§ **REQUIREMENT 1**
Summarize the email thread in two sentences.
§ **REQUIREMENT 2**
Pull from the email thread, word for word, the passage starting with "Well, you are" and going on through "for commons users.".
§ **REQUIREMENT 3**
Continue the email thread from the point where it stops.

§ **PAGE EXCERPT**
For someone going on (and on) about how thick-skinned everyone else should be, you're remarkably thin-skinned yourself.
Well, you are not a bot, are you? And you chose to invest the little time you might have in writing something entirely unproductive yet maximally dickish. So that is kind of the opposite of my defense for commons users.
On Wed, Feb 23, 2011 at 9:02 PM, David Gerard dgerard@gmail.com wrote:
On 23 February 2011 19:48, Daniel Schwen lists@schwen.de wrote:
Boils down to my main point (don't worry David Gerard did not read it either):
For someone going on (and on) about how thick-skinned everyone else should be, you're remarkably thin-skinned yourself.
(This is, of course, a frequent pattern amongst those who think others should be less sensitive to the speaker's incredible rudeness.)
Since personal attacks appear to have become acceptable on this list, let me get down to that road as well.
Your rude dismissal of any ideas that you do not agree with will not improve Commons and refusal to discuss them in any other way than attacking the person stating them, does not help this discussion, and is wasting time of many people, so please stop commenting on this mailing list.

§ **SOURCE MATERIAL**
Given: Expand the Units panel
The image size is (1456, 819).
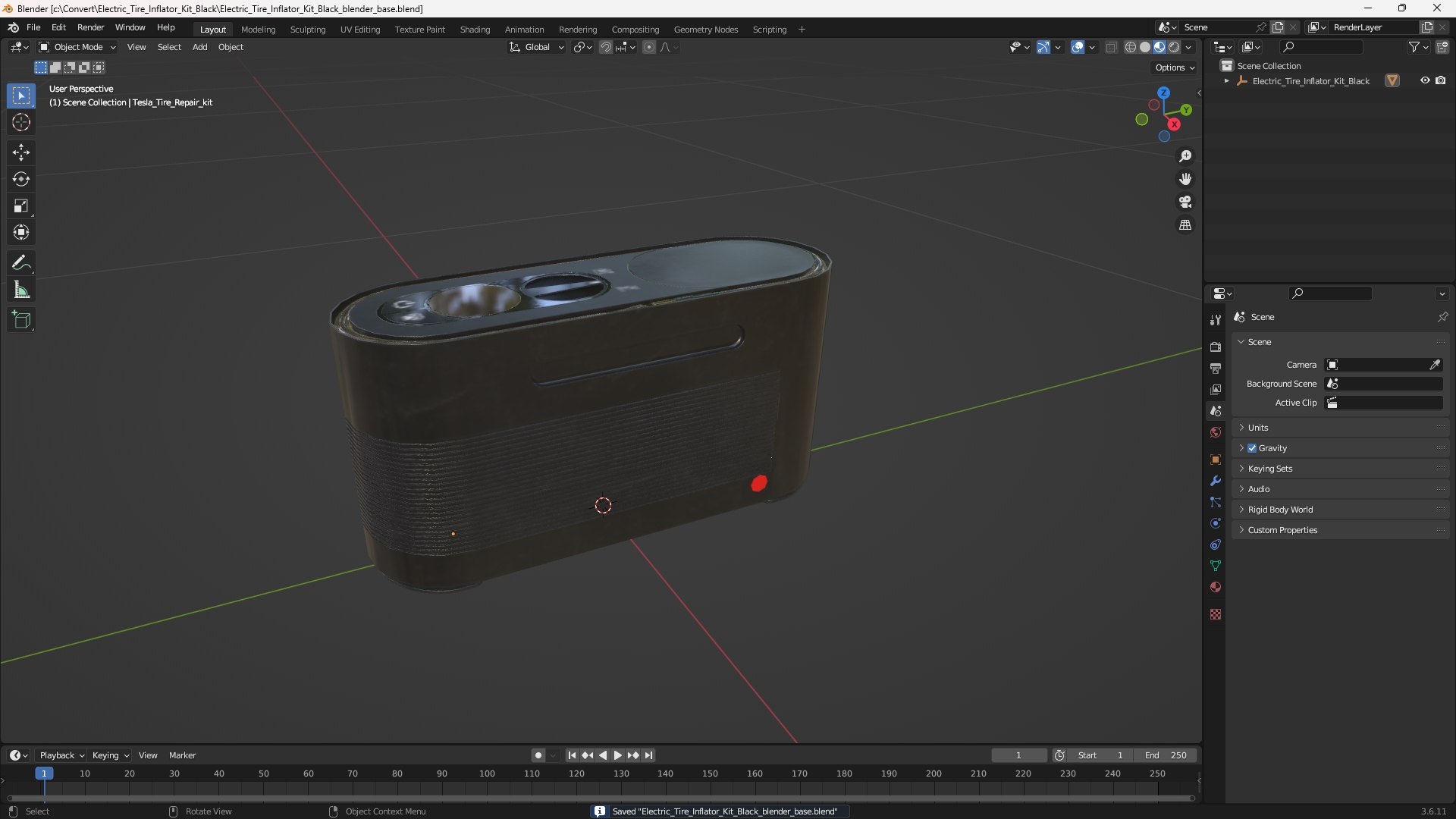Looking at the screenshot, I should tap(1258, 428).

§ **OUTPUT 1**
David Gerard tells Daniel Schwen that, for someone going on about how thick-skinned everyone else should be, Schwen is remarkably thin-skinned, and calls this a frequent pattern among those who want others to be less sensitive to rudeness. The reply to Gerard says he chose to spend his time writing something unproductive yet maximally dickish, and the thread also asks someone to stop commenting on the mailing list because rude dismissals and personal attacks waste many people's time.

§ **OUTPUT 2**
Well, you are not a bot, are you? And you chose to invest the little time you might have in writing something entirely unproductive yet maximally dickish. So that is kind of the opposite of my defense for commons users.

§ **OUTPUT 3**
Bryan
On 23 Feb 2011, at 20:21, Bryan Tong Minh wrote:
On Wed, Feb 23, 2011 at 9:02 PM, David Gerard dgerard@gmail.com wrote:
On 23 February 2011 19:48, Daniel Schwen lists@schwen.de wrote:
Boils down to my main point (don't worry David Gerard did not read it either):
For someone going on (and on) about how thick-skinned everyone else should be, you're remarkably thin-skinned yourself.
(This is, of course, a frequent pattern amongst those who think others should be less sensitive to the speaker's incredible rudeness.)
Since personal attacks appear to have become acceptable on this list, let me get down to that road as well.
Your rude dismissal of any ideas that you do not agree with will not improve Commons and refusal to discuss them in any other way than attacking the person stating them, does not help this discussion, and is wasting time of many people, so please stop commenting on this mailing list.
That really isn't helpful, and definitely is not acceptable, neither here nor anywhere else on Wikimedia. Please focus on the point: how do we make Wikimedia Commons friendlier, and generally increase the number of both contributors and administrators on the project?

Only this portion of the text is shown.